Before appearing on Comedy Circus, he had worked side by side with comedian Umer Sharif in Pakistani stage plays like "Bakra Qistoon Pay" (Goat on installments), "Yeh to Housefull Hogaya" (Full House), "Nayee Ammi Purana Abba" (New Mother Old Father) and many more.

Success in India
Shakeel was best known for his time in India for the show Comedy Circus where he was critically acclaimed as a king of stage comedy, he later stepped out of the competition by himself and participated separately on fan's choice alongside Urvashi Dholakia initially and, Shruti Seth and Mona Singh at the final season of his appearance. Among the other participants he became role model and participants like Swapnil often referred him as the best stand up of the show. Satish Shah and Archana praised Shakeel for his tremendous performances and cracking furious jokes on Shruti Seth.
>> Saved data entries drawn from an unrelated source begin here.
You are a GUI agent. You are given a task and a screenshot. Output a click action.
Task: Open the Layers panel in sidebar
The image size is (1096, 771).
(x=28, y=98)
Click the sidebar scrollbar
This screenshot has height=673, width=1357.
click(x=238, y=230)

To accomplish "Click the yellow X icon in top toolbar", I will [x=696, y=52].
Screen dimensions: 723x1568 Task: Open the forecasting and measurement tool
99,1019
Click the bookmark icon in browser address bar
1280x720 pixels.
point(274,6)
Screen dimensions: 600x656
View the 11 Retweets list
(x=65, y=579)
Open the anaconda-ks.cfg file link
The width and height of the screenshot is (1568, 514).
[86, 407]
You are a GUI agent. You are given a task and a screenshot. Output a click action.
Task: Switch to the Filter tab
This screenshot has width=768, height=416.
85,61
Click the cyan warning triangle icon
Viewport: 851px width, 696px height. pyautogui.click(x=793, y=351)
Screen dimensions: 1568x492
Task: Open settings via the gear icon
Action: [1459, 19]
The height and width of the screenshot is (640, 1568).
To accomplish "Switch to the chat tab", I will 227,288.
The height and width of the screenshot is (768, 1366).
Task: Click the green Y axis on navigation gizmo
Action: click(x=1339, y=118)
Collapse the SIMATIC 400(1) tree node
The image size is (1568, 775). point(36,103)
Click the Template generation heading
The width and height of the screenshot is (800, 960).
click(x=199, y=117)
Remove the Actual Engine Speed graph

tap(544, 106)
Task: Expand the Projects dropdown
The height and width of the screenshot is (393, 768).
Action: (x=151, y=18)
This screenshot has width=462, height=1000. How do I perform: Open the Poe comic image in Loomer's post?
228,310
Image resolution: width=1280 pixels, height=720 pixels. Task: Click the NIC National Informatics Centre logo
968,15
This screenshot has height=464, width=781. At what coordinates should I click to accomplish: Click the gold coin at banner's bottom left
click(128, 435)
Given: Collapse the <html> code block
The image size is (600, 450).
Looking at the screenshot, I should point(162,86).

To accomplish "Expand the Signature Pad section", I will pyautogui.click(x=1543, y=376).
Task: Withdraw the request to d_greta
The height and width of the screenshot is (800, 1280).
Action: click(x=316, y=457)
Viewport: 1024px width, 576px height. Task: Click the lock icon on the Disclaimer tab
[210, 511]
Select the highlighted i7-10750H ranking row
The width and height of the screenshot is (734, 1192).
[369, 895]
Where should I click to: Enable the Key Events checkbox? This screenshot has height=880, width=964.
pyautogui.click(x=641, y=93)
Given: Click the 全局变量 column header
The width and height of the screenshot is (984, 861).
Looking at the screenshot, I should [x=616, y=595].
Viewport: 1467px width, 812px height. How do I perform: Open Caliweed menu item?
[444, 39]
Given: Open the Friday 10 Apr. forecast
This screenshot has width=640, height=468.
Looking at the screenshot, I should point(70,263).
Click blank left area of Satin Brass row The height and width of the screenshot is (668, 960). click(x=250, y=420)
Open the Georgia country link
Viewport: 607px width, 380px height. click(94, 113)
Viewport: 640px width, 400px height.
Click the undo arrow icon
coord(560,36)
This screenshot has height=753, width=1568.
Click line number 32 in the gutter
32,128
He appeared in Game Show Dus ka Dum on Sony Television. After 26/11 attack on Mumbai by Pakistan based Terrorists, all the Pakistan actors were asked to leave the country.

Departure from Indian television  
After the 2008 Mumbai Attacks some news channels and blogs reported that Shakeel was beaten and forced to leave India by locals due to 26/11 Mumbai attacks. However, he later denied being beaten or abused and claimed that the producers of Sony  were threatened by the members of MNS of "dire consequences" if they continue to allow Pakistanis to perform on their shows. As a safety precaution, the producers and the artist agreed to have him leave the country. This claim coincides with later reports. He has made several appearances on Indian TV shows since then.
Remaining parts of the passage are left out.